§ **EXERCISE DETAILS**:
Your answer must be an exact copy of the records below.

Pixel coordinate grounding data
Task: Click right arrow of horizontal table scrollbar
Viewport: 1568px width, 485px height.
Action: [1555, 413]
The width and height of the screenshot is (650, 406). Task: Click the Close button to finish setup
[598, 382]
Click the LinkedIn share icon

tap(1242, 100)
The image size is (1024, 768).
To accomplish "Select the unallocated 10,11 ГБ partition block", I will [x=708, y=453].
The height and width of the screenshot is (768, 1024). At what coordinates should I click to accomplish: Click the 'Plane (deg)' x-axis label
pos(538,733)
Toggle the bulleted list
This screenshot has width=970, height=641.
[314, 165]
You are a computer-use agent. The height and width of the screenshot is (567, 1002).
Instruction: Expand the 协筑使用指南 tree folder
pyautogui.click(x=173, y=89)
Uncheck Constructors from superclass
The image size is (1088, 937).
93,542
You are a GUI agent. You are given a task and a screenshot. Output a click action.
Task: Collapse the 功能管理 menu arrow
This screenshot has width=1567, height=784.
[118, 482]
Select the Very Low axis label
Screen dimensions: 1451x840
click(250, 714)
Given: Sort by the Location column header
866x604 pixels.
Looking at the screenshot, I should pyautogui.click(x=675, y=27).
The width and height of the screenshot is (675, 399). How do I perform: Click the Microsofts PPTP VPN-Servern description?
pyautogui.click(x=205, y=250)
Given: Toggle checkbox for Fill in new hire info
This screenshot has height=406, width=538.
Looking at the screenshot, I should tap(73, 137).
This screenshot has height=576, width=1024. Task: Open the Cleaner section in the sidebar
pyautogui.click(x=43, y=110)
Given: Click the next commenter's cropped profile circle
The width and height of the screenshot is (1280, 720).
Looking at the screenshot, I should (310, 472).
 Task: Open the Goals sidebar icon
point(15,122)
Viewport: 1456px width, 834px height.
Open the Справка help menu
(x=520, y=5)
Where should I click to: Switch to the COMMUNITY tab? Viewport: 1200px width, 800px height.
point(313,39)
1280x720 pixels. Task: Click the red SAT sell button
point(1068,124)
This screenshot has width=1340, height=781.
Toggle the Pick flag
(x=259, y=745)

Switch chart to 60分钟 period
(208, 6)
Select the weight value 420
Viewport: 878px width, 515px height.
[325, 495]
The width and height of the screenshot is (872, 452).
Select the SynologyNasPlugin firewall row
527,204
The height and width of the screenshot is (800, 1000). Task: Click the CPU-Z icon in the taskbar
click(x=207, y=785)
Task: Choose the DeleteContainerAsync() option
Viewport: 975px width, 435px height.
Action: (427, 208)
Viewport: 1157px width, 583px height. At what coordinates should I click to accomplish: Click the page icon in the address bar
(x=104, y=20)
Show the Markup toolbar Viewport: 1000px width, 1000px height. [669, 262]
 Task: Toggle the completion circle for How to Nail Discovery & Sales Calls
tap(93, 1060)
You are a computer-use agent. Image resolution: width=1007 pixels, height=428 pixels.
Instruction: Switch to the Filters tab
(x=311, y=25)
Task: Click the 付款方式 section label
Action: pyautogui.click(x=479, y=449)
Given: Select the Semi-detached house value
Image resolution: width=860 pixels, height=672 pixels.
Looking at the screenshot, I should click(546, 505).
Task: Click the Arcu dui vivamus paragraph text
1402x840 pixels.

§ **RESULT FOR THIS TASK**:
Task: Click right arrow of horizontal table scrollbar
Viewport: 1568px width, 485px height.
Action: [1555, 413]
The width and height of the screenshot is (650, 406). Task: Click the Close button to finish setup
[598, 382]
Click the LinkedIn share icon

tap(1242, 100)
The image size is (1024, 768).
To accomplish "Select the unallocated 10,11 ГБ partition block", I will [x=708, y=453].
The height and width of the screenshot is (768, 1024). At what coordinates should I click to accomplish: Click the 'Plane (deg)' x-axis label
pos(538,733)
Toggle the bulleted list
This screenshot has width=970, height=641.
[314, 165]
You are a computer-use agent. The height and width of the screenshot is (567, 1002).
Instruction: Expand the 协筑使用指南 tree folder
pyautogui.click(x=173, y=89)
Uncheck Constructors from superclass
The image size is (1088, 937).
93,542
You are a GUI agent. You are given a task and a screenshot. Output a click action.
Task: Collapse the 功能管理 menu arrow
This screenshot has width=1567, height=784.
[118, 482]
Select the Very Low axis label
Screen dimensions: 1451x840
click(250, 714)
Given: Sort by the Location column header
866x604 pixels.
Looking at the screenshot, I should pyautogui.click(x=675, y=27).
The width and height of the screenshot is (675, 399). How do I perform: Click the Microsofts PPTP VPN-Servern description?
pyautogui.click(x=205, y=250)
Given: Toggle checkbox for Fill in new hire info
This screenshot has height=406, width=538.
Looking at the screenshot, I should tap(73, 137).
This screenshot has height=576, width=1024. Task: Open the Cleaner section in the sidebar
pyautogui.click(x=43, y=110)
Given: Click the next commenter's cropped profile circle
The width and height of the screenshot is (1280, 720).
Looking at the screenshot, I should (310, 472).
 Task: Open the Goals sidebar icon
point(15,122)
Viewport: 1456px width, 834px height.
Open the Справка help menu
(x=520, y=5)
Where should I click to: Switch to the COMMUNITY tab? Viewport: 1200px width, 800px height.
point(313,39)
1280x720 pixels. Task: Click the red SAT sell button
point(1068,124)
This screenshot has width=1340, height=781.
Toggle the Pick flag
(x=259, y=745)

Switch chart to 60分钟 period
(208, 6)
Select the weight value 420
Viewport: 878px width, 515px height.
[325, 495]
The width and height of the screenshot is (872, 452).
Select the SynologyNasPlugin firewall row
527,204
The height and width of the screenshot is (800, 1000). Task: Click the CPU-Z icon in the taskbar
click(x=207, y=785)
Task: Choose the DeleteContainerAsync() option
Viewport: 975px width, 435px height.
Action: (427, 208)
Viewport: 1157px width, 583px height. At what coordinates should I click to accomplish: Click the page icon in the address bar
(x=104, y=20)
Show the Markup toolbar Viewport: 1000px width, 1000px height. [669, 262]
 Task: Toggle the completion circle for How to Nail Discovery & Sales Calls
tap(93, 1060)
You are a computer-use agent. Image resolution: width=1007 pixels, height=428 pixels.
Instruction: Switch to the Filters tab
(x=311, y=25)
Task: Click the 付款方式 section label
Action: pyautogui.click(x=479, y=449)
Given: Select the Semi-detached house value
Image resolution: width=860 pixels, height=672 pixels.
Looking at the screenshot, I should click(546, 505).
Task: Click the Arcu dui vivamus paragraph text
1402x840 pixels.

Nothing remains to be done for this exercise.